Wherever the word "computer" occurs in the lines below, copy the whole line.
··· DATA FOR THE TASK
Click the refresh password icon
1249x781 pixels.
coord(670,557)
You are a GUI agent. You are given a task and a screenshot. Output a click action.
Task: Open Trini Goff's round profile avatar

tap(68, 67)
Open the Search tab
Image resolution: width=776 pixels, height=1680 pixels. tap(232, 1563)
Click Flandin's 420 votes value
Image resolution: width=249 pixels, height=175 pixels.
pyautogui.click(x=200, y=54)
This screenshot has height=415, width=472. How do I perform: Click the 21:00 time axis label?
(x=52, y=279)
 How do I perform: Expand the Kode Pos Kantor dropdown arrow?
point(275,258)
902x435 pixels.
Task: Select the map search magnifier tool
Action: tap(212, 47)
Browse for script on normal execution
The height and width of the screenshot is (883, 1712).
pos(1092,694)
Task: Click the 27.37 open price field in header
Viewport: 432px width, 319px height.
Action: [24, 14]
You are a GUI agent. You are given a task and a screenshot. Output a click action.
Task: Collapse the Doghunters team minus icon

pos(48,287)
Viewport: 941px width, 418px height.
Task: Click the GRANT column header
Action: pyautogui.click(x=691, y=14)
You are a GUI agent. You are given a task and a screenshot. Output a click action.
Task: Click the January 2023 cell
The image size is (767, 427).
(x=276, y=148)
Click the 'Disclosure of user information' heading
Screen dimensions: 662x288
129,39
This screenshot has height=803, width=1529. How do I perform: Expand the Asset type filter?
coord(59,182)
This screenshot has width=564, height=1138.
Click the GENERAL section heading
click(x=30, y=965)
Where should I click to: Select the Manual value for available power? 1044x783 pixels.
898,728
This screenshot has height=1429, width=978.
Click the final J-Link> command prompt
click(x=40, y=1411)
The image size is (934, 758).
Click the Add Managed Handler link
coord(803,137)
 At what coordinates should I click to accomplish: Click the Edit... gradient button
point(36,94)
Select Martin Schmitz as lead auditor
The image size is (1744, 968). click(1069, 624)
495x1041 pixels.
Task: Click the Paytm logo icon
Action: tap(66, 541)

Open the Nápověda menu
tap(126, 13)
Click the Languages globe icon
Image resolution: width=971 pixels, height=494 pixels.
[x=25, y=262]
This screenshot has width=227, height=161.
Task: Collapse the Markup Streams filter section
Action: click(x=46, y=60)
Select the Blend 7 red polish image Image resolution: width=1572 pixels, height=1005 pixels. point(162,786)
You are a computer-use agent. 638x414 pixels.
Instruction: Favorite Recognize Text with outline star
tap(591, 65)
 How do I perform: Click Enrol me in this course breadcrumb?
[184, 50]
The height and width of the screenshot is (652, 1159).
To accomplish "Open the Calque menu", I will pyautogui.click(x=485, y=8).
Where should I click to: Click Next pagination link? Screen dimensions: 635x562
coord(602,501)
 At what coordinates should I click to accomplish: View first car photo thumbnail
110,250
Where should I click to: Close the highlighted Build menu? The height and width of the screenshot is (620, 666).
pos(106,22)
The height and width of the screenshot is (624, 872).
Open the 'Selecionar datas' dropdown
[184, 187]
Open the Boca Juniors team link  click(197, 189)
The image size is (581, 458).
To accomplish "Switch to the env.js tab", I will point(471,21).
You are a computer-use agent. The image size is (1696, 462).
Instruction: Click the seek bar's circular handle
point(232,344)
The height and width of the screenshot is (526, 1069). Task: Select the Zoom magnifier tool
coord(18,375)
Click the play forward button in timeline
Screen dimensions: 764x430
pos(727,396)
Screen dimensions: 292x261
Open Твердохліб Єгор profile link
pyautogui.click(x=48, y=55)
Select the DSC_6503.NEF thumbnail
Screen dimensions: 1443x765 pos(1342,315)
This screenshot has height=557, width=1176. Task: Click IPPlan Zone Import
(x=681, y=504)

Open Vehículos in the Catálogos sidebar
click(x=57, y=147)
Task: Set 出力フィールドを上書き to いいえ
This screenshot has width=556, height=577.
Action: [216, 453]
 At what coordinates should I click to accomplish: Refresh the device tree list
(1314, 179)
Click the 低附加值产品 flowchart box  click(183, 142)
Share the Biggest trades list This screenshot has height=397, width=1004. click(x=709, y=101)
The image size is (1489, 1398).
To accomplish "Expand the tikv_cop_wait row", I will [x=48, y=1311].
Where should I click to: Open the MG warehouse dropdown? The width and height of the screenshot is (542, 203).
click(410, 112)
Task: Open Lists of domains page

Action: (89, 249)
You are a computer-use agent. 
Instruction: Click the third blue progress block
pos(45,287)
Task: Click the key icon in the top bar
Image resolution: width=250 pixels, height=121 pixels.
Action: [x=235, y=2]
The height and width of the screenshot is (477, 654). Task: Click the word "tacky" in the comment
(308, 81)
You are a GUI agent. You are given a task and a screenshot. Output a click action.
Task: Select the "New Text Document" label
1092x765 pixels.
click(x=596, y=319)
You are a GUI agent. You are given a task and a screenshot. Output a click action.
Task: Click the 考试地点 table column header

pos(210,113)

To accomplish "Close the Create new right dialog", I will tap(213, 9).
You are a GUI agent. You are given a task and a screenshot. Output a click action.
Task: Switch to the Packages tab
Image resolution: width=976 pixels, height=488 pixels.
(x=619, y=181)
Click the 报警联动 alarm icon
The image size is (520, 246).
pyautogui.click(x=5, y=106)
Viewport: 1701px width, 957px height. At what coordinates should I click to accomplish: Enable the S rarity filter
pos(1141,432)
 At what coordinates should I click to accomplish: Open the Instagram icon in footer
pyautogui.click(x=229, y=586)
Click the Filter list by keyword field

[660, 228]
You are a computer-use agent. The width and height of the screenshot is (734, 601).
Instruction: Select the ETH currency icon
······
### REPLY TO THE TASK
You are a computer-use agent. 638x414 pixels.
You are a computer-use agent. The image size is (1696, 462).
You are a computer-use agent. 
You are a computer-use agent. The width and height of the screenshot is (734, 601).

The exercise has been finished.